To give a brief overview, the history of Castell Caerfyrddin, as it’s known in Welsh, goes back to when it was first built in the 1100s by the Sheriff of Gloucester. Over the years, decades, and centuries following this, it was captured by Owain Glyndwr (the last Welsh Prince of Wales), captured by Parliamentary forces during the Civil War of 1642-1651, and was also the place where Henry VII’s father died in 1456. So it saw its fair share of action, until the castle was burned by Oliver Cromwell during a Royalist rising in south Wales in 1648. From 1789 to the 1920s it then became the site of the county gaol.

Carmarthen port

The castle is on one of the highest points in the town, overlooking the Towy river. Getting to it from the town centre below involves walking up an incline towards Notts Square, where there’s an entrance. It’s nestled in between the rather majestic council offices, and a commercial shopping area, providing a refreshing break from the noise and bustle of the town. This unusual modern setting also means that it’s not as spectacular as the many other castles dotted around the county, but it still makes for an interesting visit, and a glimpse into the town’s rich history.

Castle 2

It was only in 2003 that areas of the castle were opened to the public, back when I was 17. That was around the time that I got my first permanent job, as a sales assistant in the town, and I have fond memories of sitting on one of the benches just below the castle on my lunch breaks; looking over towards the river and watching the traffic go by.

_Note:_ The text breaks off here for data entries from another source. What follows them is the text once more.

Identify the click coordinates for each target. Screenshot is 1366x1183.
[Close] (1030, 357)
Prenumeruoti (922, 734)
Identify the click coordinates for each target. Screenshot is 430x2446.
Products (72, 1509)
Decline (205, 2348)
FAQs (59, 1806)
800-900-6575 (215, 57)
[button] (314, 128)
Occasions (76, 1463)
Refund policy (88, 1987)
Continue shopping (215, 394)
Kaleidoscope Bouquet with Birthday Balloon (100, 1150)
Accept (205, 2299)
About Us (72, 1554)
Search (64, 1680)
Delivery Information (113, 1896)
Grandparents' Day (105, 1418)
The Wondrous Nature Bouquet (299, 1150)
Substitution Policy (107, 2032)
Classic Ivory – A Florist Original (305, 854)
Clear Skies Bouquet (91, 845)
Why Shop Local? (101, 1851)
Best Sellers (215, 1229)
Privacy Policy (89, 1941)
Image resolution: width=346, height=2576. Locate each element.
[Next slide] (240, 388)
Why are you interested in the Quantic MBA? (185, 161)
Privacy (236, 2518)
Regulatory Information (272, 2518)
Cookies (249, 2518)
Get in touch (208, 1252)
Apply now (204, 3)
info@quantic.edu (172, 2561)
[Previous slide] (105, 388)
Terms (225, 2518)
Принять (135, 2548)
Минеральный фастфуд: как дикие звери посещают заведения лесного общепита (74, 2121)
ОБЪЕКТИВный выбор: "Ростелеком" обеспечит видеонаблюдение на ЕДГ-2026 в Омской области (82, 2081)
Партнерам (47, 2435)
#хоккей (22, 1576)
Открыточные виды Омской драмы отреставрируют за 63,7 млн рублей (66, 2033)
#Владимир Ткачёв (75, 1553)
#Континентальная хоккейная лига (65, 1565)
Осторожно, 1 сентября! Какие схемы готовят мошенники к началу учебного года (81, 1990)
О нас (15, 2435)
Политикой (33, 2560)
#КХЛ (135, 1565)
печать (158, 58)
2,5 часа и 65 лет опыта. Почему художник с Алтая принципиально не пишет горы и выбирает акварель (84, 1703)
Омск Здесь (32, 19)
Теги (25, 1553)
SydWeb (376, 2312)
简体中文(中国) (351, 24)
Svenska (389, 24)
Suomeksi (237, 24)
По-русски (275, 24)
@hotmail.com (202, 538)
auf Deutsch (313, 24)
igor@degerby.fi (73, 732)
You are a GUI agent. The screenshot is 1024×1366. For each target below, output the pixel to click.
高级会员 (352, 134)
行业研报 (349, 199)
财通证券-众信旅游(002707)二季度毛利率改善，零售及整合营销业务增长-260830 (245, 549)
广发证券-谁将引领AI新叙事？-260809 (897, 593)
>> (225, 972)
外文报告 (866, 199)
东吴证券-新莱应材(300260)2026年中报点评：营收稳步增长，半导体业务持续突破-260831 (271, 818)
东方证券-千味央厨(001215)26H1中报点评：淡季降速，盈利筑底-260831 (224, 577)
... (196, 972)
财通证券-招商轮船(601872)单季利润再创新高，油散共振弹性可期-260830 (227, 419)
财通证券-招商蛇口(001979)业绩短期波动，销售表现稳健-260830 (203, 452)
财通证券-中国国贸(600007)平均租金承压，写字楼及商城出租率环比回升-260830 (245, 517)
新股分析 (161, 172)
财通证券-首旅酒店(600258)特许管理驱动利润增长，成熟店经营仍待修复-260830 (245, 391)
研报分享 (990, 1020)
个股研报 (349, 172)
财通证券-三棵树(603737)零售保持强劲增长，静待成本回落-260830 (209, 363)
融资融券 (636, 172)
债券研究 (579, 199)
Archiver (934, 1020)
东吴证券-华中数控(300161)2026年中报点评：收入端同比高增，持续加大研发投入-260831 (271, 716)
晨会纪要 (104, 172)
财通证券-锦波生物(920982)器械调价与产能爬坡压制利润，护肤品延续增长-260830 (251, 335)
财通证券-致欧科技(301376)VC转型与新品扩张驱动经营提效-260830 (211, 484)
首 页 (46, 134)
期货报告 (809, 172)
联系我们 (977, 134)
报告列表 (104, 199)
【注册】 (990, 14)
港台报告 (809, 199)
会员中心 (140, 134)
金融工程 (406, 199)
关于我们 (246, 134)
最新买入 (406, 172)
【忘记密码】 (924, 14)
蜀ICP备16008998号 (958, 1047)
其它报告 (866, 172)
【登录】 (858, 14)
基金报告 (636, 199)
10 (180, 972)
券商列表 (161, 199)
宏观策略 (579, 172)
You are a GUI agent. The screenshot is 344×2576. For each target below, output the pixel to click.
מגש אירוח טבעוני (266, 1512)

Yesterday I decided to go for a walk after lunch as the weather was so nice, and I wanted to go outside and get some fresh air and a change of scenery. I headed up towards the castle, because it was an area I hadn’t really explored since moving back to Carmarthen. It was interesting playing tourist in my hometown, as it’s often the case that you don’t really appreciate the attractions in the area that you grew up. There were a few real tourists enjoying the view from the castle, which I was glad to see.